Blind Youth is a 1920 American silent drama film directed by Edward Sloman and starring Walter McGrail, Leatrice Joy, and Claire McDowell. It was based upon the play of the same name by Lou Tellegen and Willard Mack. It is not known whether the film currently survives.

Plot
As described in a film magazine, when Elizabeth (McDowell) and Pierre Monnier (Swickard) part, the mother takes one son, Henry (Kinny), while the father takes the other, Maurie (McGrail), to Paris. Maurie shows promise as a sculptor, but his life is ruined when he marries Clarice (Carew) and she deserts him to go with Jules Chandoce, a returning soldier. When his father dies, Maurie returns to New York, but finds his mother and brother ashamed of him. He walks the street for a time and contemplates suicide, but becomes inspired after meeting artist model Hope Martin (Joy). With her posing for him he makes a figure called "Blind Youth" which makes him famous overnight. After confessing his love to Hope, he tells her of his unfortunate marriage. Clarice reappears to share Maurie's recent fortune, but, after finally realizing that his happiness means more to her than money, she confesses to him that their marriage was illegal as Chandoce really was her husband. Maurie and Hope then wed.

☆ ☆ ☆

» EXERCISE TASK 1
Can you convert the lines of the records starting at the line that contains "the first line" and ending at the line that contains "point(224,513)" into a JSON list of strings, one string per line, with blank lines omitted?
The film passage and the records have nothing to do with each other.

» DATA FOR THIS TASK
☆ ☆ ☆

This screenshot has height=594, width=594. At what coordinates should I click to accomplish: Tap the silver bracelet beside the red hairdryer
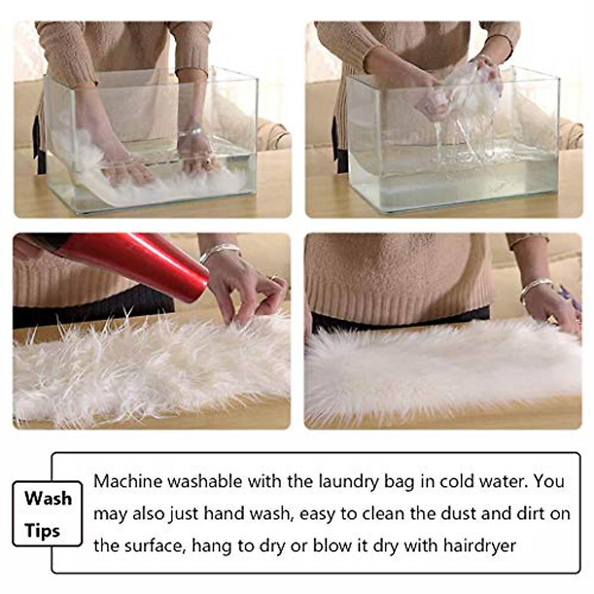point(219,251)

☆ ☆ ☆

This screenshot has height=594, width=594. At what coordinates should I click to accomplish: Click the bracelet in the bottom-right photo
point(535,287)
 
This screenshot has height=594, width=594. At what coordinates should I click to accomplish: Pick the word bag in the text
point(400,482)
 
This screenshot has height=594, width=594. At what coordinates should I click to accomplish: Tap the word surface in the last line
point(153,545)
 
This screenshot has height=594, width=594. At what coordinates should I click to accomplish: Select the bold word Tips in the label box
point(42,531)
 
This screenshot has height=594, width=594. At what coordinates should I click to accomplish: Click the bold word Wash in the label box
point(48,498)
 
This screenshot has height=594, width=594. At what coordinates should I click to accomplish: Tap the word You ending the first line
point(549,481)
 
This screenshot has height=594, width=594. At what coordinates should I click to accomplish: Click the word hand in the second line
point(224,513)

☆ ☆ ☆

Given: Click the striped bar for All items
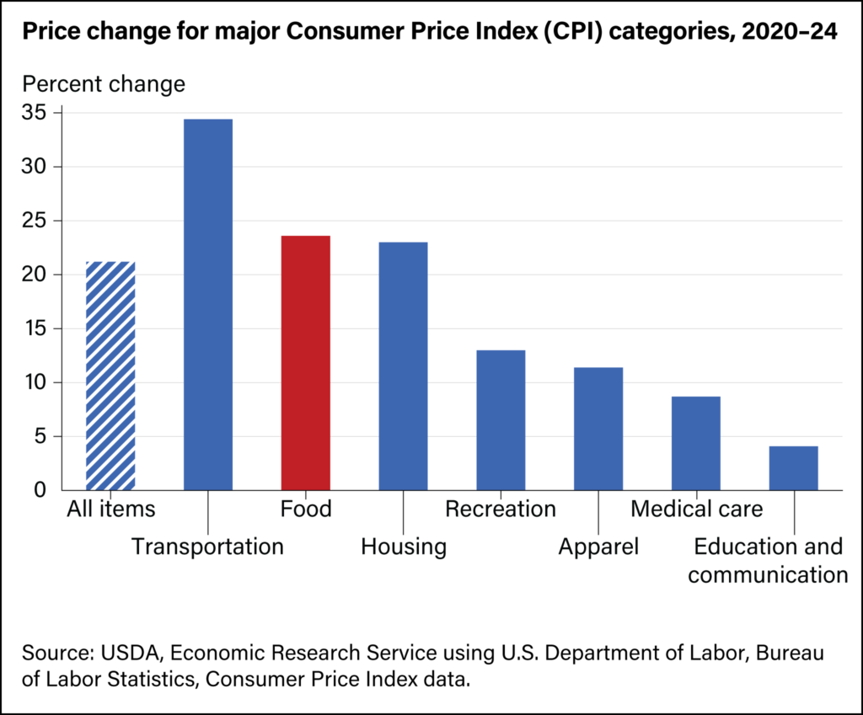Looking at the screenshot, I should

☆ ☆ ☆

» EXERCISE TASK 2
Could you write out the film passage word for word, starting at "Blind Youth is" and ending at "film currently survives."?

» FINISHED ANSWER 1
[
  "This screenshot has height=594, width=594. At what coordinates should I click to accomplish: Tap the word You ending the first line",
  "point(549,481)",
  "This screenshot has height=594, width=594. At what coordinates should I click to accomplish: Click the word hand in the second line",
  "point(224,513)"
]

» FINISHED ANSWER 2
Blind Youth is a 1920 American silent drama film directed by Edward Sloman and starring Walter McGrail, Leatrice Joy, and Claire McDowell. It was based upon the play of the same name by Lou Tellegen and Willard Mack. It is not known whether the film currently survives.